(Beginning of Information shown)
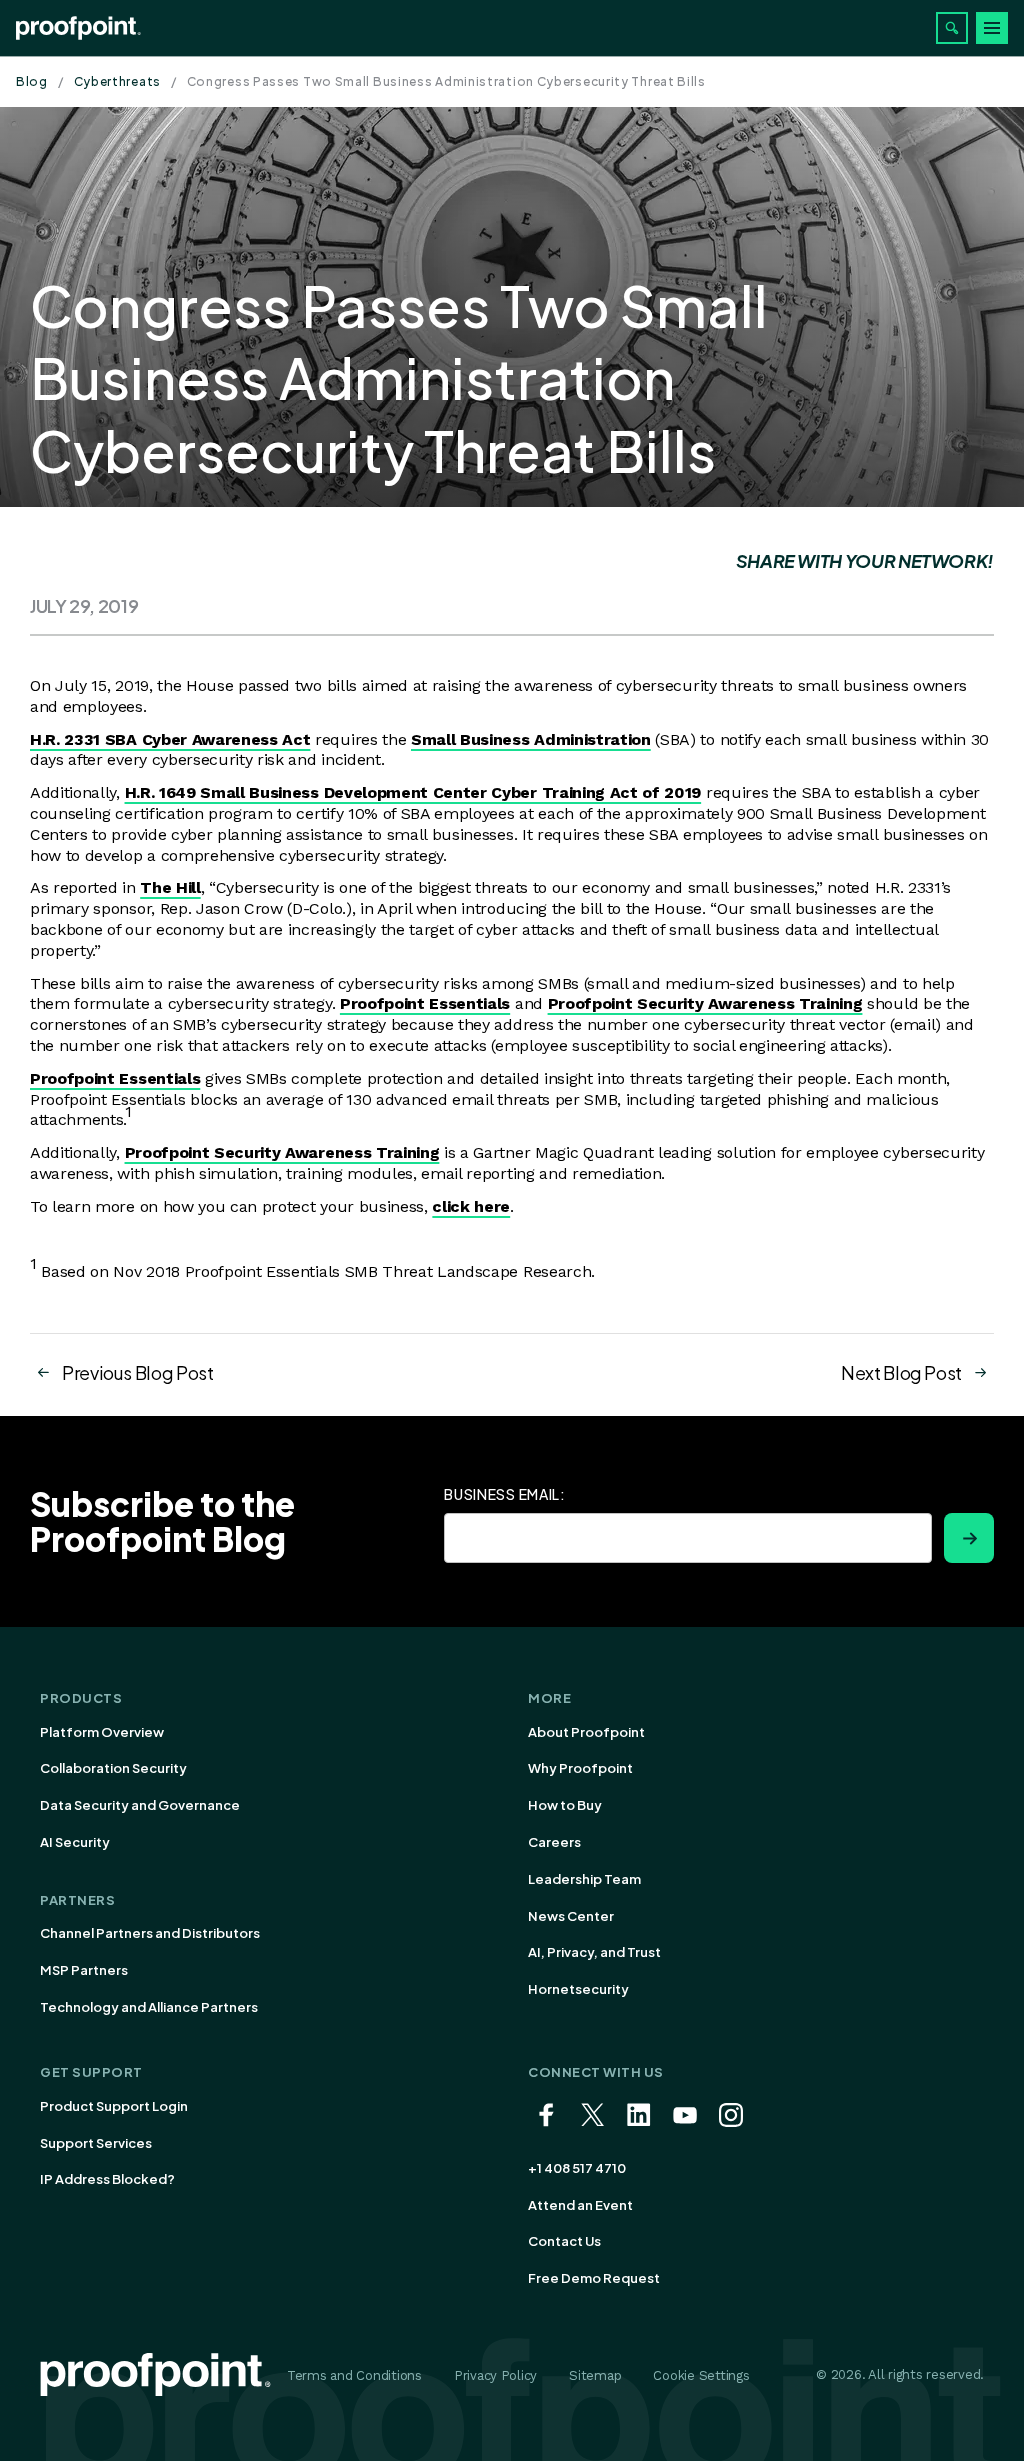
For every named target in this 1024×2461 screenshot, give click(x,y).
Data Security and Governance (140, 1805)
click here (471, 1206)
(End of Information shown)
(Beginning of Information shown)
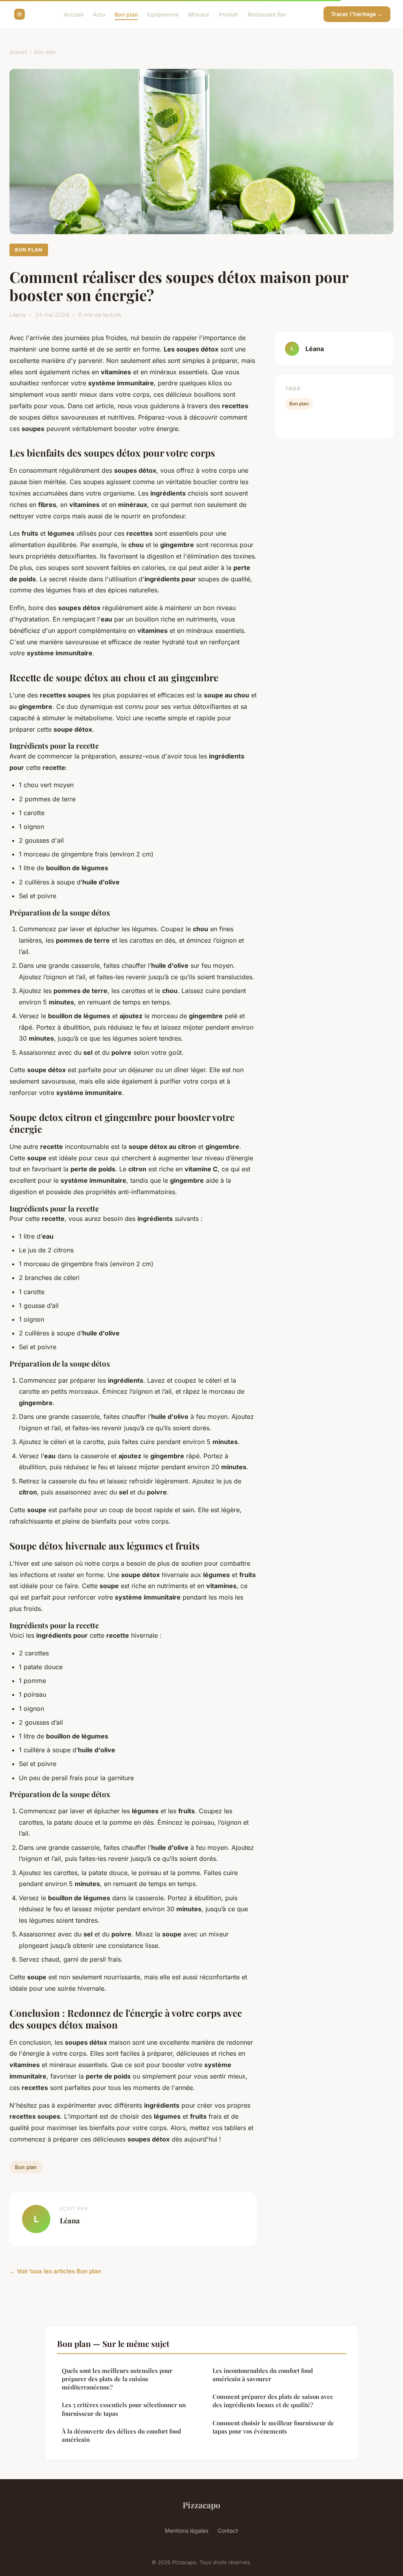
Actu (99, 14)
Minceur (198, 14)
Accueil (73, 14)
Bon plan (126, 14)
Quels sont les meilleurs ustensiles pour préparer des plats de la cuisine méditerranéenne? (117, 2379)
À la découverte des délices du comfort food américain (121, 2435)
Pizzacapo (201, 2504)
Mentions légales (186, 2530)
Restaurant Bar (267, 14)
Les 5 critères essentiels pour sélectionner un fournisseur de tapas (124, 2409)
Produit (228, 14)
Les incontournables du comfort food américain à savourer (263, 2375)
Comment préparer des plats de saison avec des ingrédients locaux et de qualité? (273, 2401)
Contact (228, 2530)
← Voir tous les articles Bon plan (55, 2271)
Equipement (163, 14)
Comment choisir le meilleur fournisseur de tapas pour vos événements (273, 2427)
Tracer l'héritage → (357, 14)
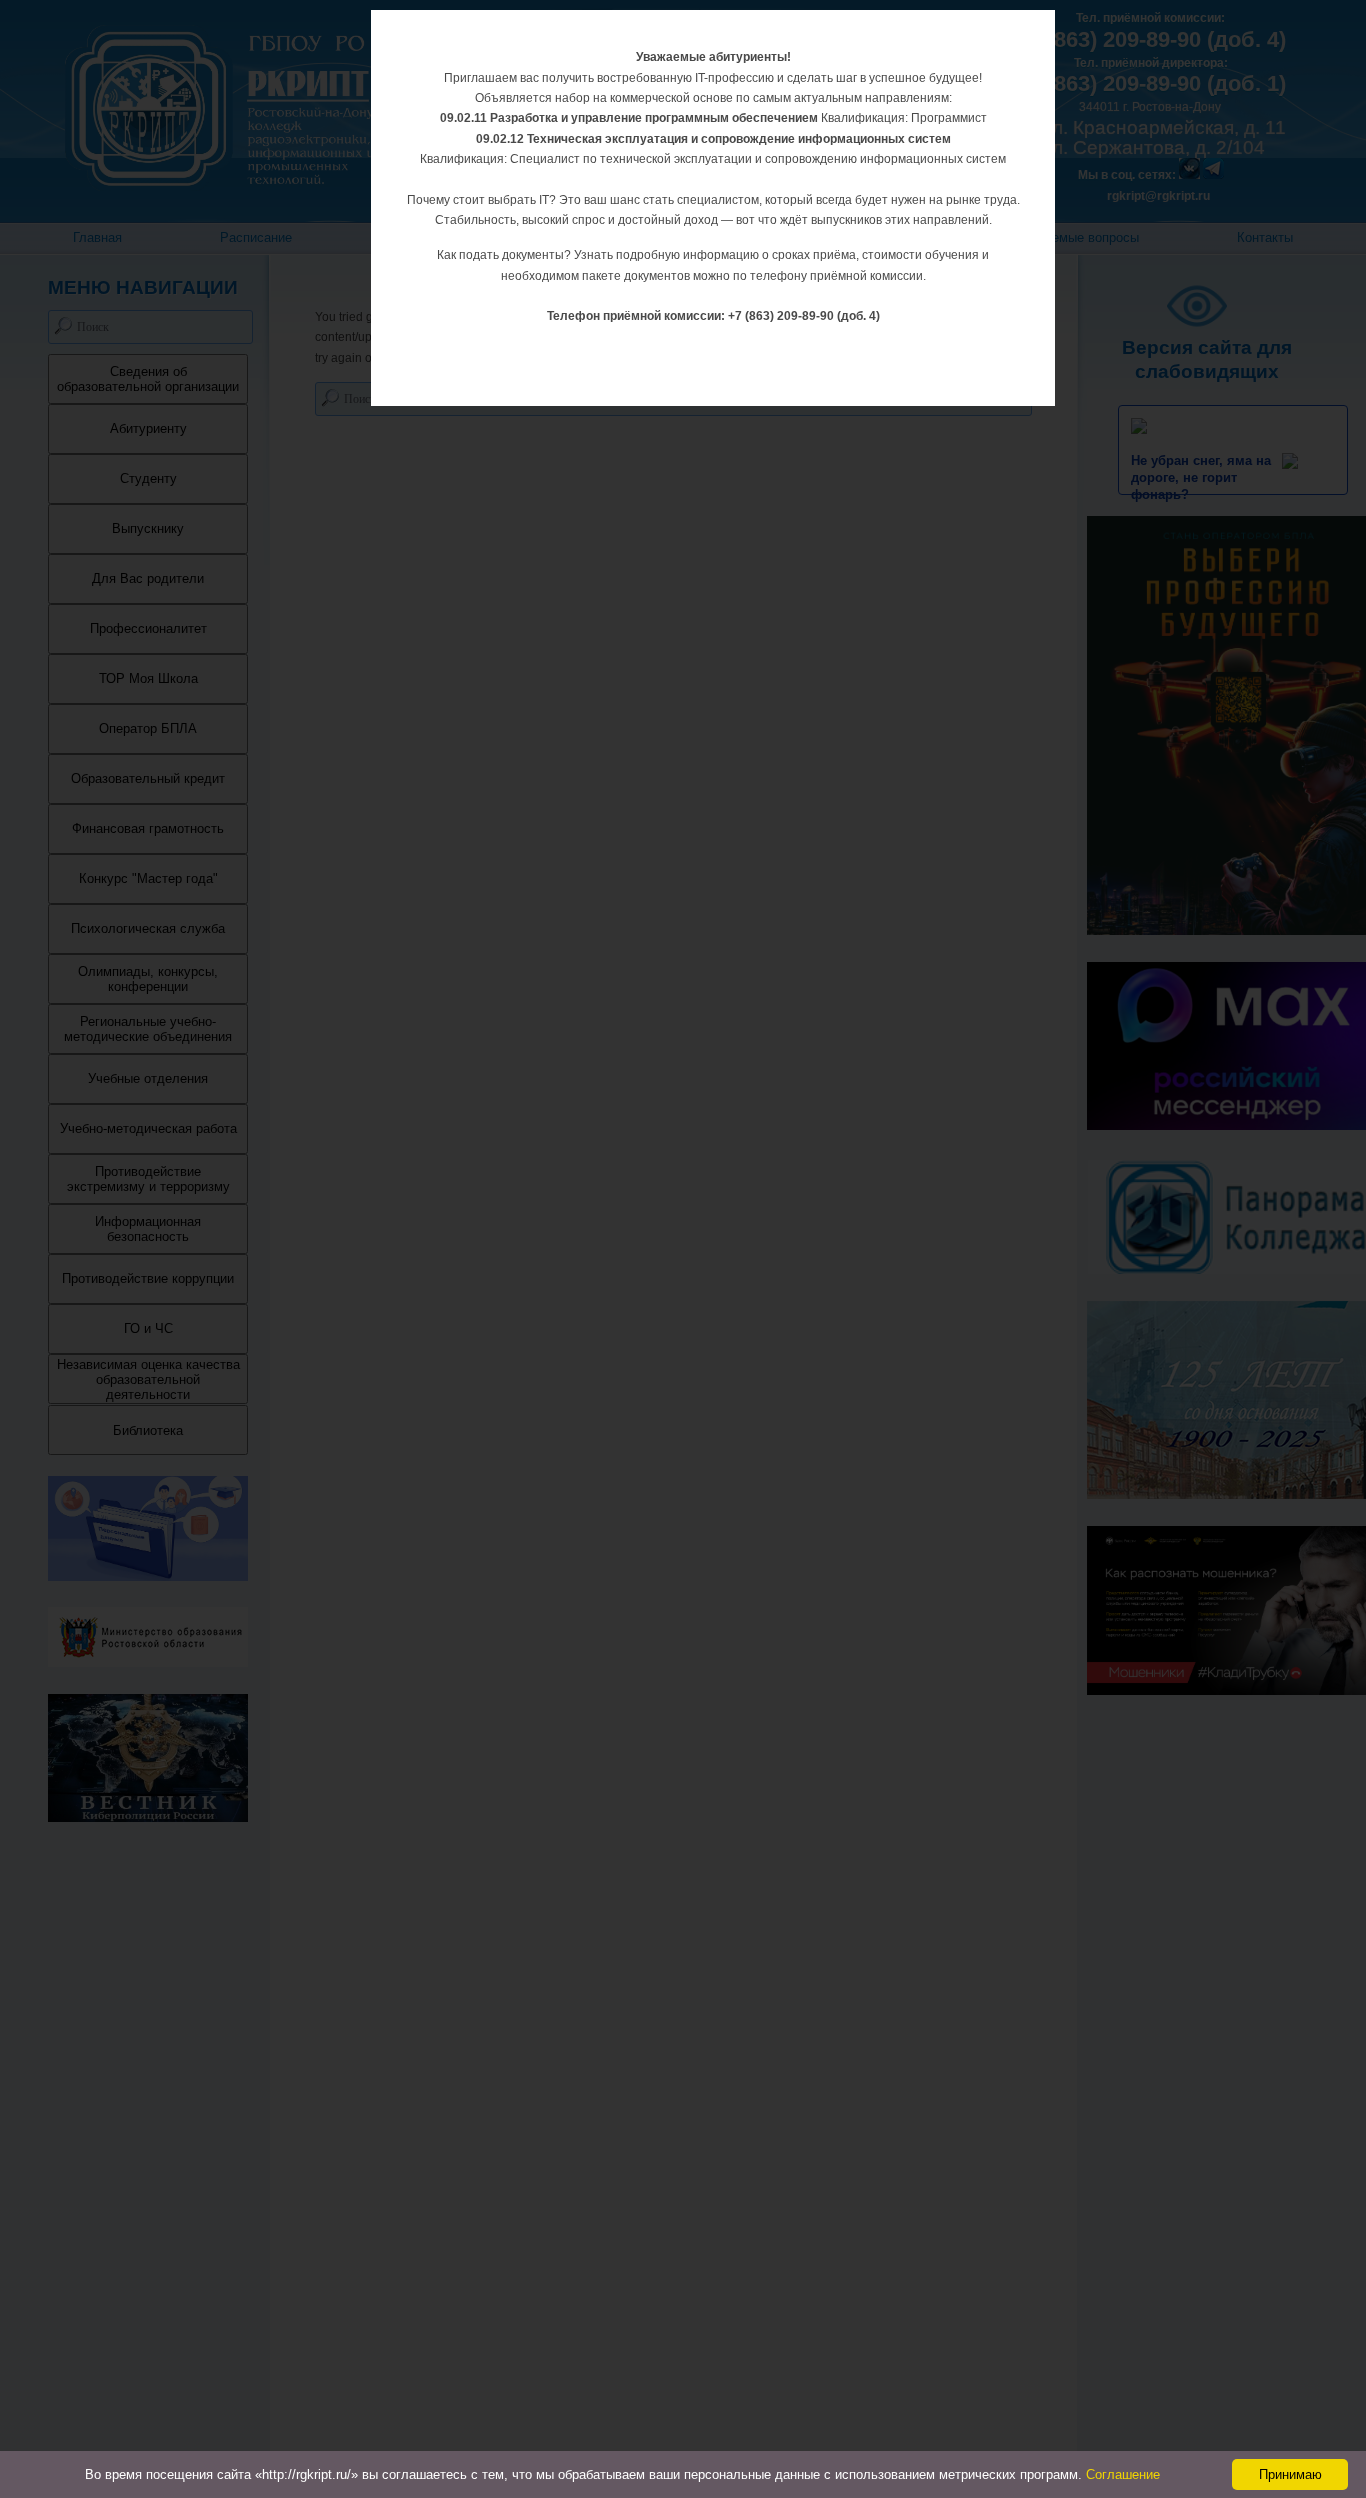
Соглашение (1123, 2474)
(End of Information shown)
> _Problem to solve_: Give again, word for word, every line of the listing above from the one with "Les 5 critères" to the one with "Equipement (163, 14)", both inclusive, and nothing beyond them.

> _Reply to the exercise_:
Les 5 critères essentiels pour sélectionner un fournisseur de tapas (124, 2409)
Produit (228, 14)
Les incontournables du comfort food américain à savourer (263, 2375)
Comment préparer des plats de saison avec des ingrédients locaux et de qualité? (273, 2401)
Contact (228, 2530)
← Voir tous les articles Bon plan (55, 2271)
Equipement (163, 14)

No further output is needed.